**GIVEN EXERCISE A**
Retype the part of the textile coating description that opens with the words containing "Reactive dye refers" and closes with "outstanding colour fastness.".
**GIVEN EXERCISE B**
List every term that the DEFINITIONS section of the textile coating description defines.
**GIVEN EXERCISE C**
Answer these questions using the textile coating description:
(i) By what other name are dendrimers known?
(ii) Which traditional printing method is being replaced by digital and inkjet printing?
(iii) At most, what percentage of the dye applied can bind to natural fibers by a covalent bond?

**TEXT SEGMENT**
● ● ● ●
DESC:FIELD
The present disclosure relates to a textile coating composition and a process for its preparation. Particularly, the present disclosure relates to a coating composition for a textile substrate made of natural fibers.
DEFINITIONS
As used in the present disclosure, the following terms are generally intended to have the meaning as set forth below, except to the extent that the context in which they are used indicates otherwise.
Textile refers to flexible materials made of natural or synthetic fibers. The textiles are made by creating an interlocking bundle of yarns or threads, which are produced by spinning raw fibers into long and twisted lengths. Textiles are then formed by weaving, knitting, crocheting, knotting, tatting, felting, bonding, or braiding these yarns together.
Reactive dye refers to a class of dyes that can react with a fiber to form a covalent bond, by forming a permanent attachment to the fiber. These dyes become part of the fiber, leading to outstanding colour fastness.
Natural fibers refer to fibers obtained from the processing of natural products such as cotton, silk, wool, jute, and the like.
Dendrimers refer to nano-sized, radially symmetric molecules with a well-defined, homogeneous, and monodisperse structure that has a typically symmetric core, an inner shell, and an outer shell. Dendrimers are also known as dendritic polymers.
BACKGROUND
The background information hereinbelow relates to the present disclosure but is not necessarily prior art.
Textiles are an integral part of daily life, used in various forms such as clothing, bags, baskets, upholstered furnishings, window shades, towels, coverings for tables, beds, and the like. The textiles are generally coloured by using dyeing and printing techniques. The traditional method of printing involves screen printing, which is being replaced by digital printing and inkjet printing which is widely adapted in textile printing that uses reactive dyes.
The printing technique varies based on the textile substrate and the suitable dye. The dye is required to have certain properties such as the need to be absorbed/bound on the textile layer, should have uniform distribution, remain for a prolonged period of time, and the like. Uneven distribution, absorption of dye lead to the performance issues of the textile/fabric such as diminished colour, ink bleed, and the like.
Conventionally, natural fibers are directly dyed by using a reactive dye. The hydroxyl groups on the natural fibers will bind to the dye molecule to form a covalent bond. The fixation of the dye depends on the strength of the covalent bond formed between the available hydroxyl groups of natural fiber and the dichlorotriazine group of the reactive dye. A single hydroxyl functional group of natural fiber can bind to only one reactive dye molecule. Accordingly, upon application of dye molecules on the surface of the textile, only a maximum of 60% of the dye can bind to the natural fibers by a covalent bond. The remaining dye will be removed while washing, leaving a large amount of dye into the water bodies causing water pollution.
● ● ● ●
**RAW RECORDS**
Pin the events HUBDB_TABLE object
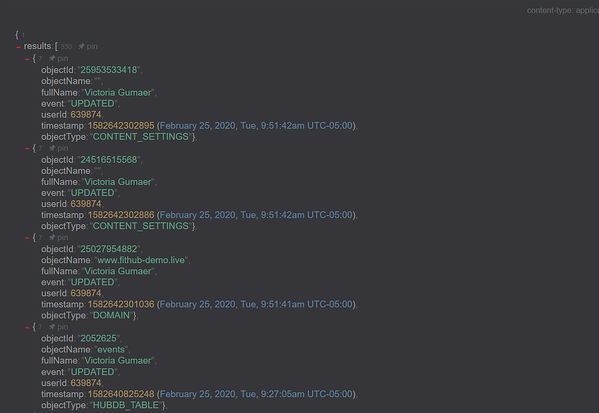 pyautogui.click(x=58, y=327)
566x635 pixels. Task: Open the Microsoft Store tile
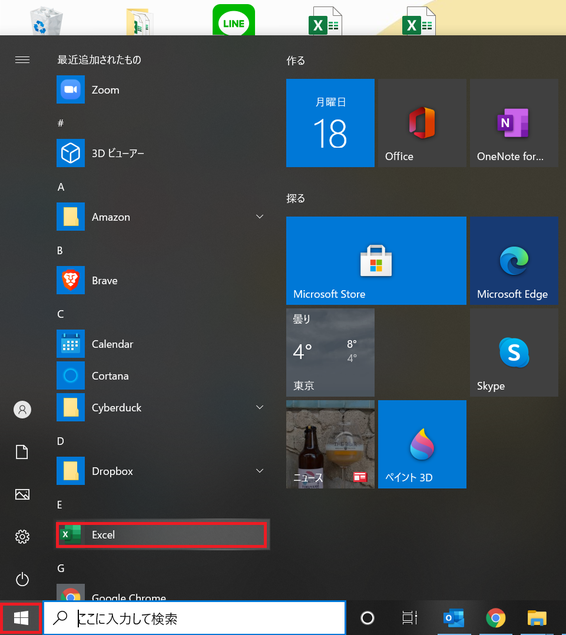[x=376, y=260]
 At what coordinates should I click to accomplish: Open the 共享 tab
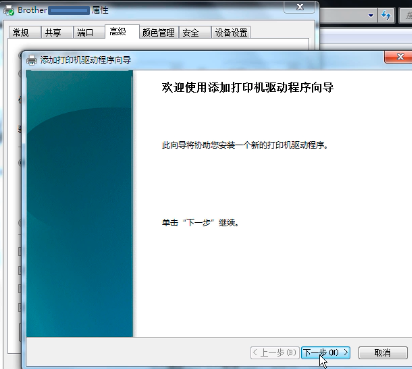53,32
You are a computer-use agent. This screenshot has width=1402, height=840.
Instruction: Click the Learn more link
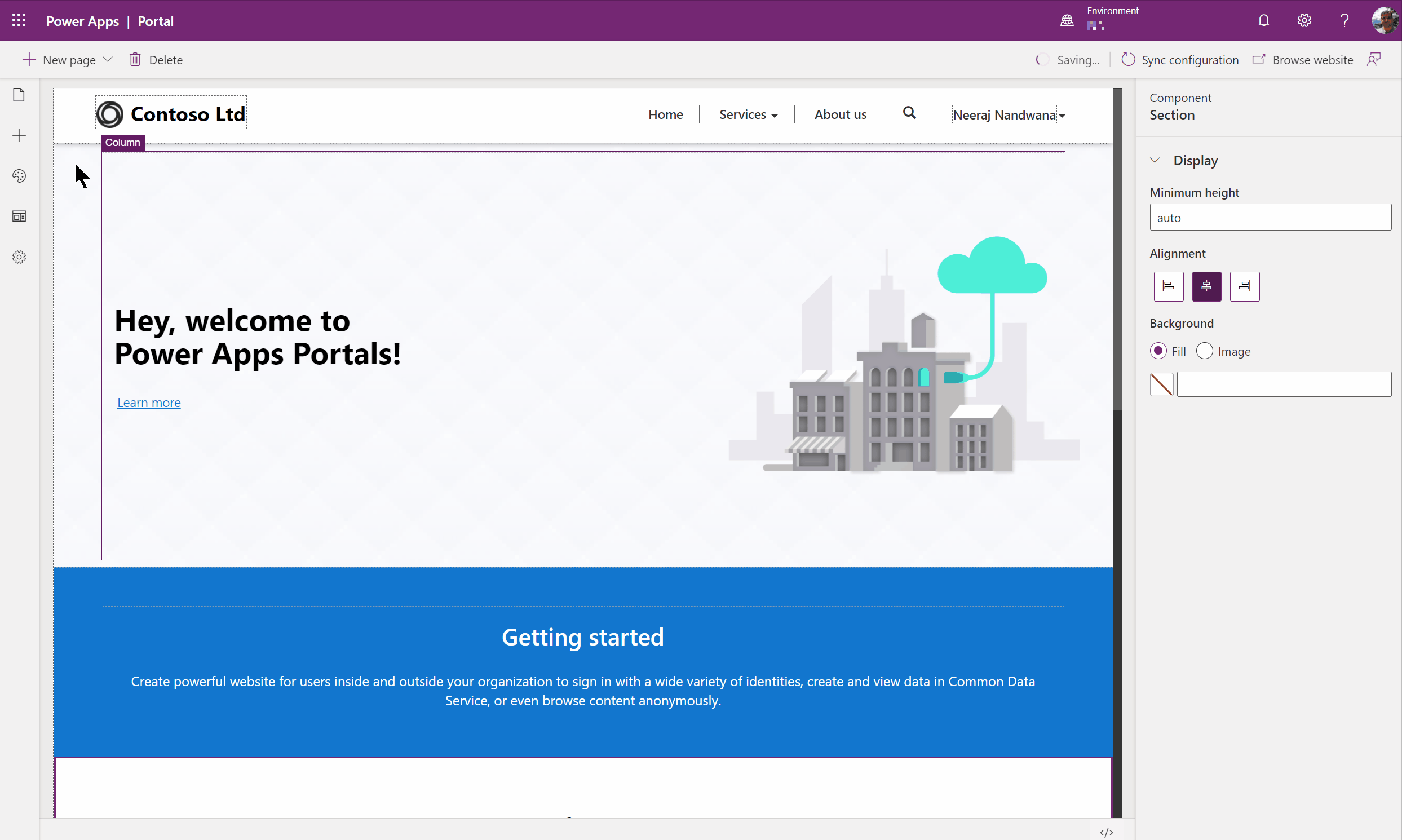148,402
● ● ● ●
**FINAL ANSWER A**
Reactive dye refers to a class of dyes that can react with a fiber to form a covalent bond, by forming a permanent attachment to the fiber. These dyes become part of the fiber, leading to outstanding colour fastness.

**FINAL ANSWER B**
Textile
Reactive dye
Natural fibers
Dendrimers

**FINAL ANSWER C**
(i) Dendritic polymers
(ii) Screen printing
(iii) 60%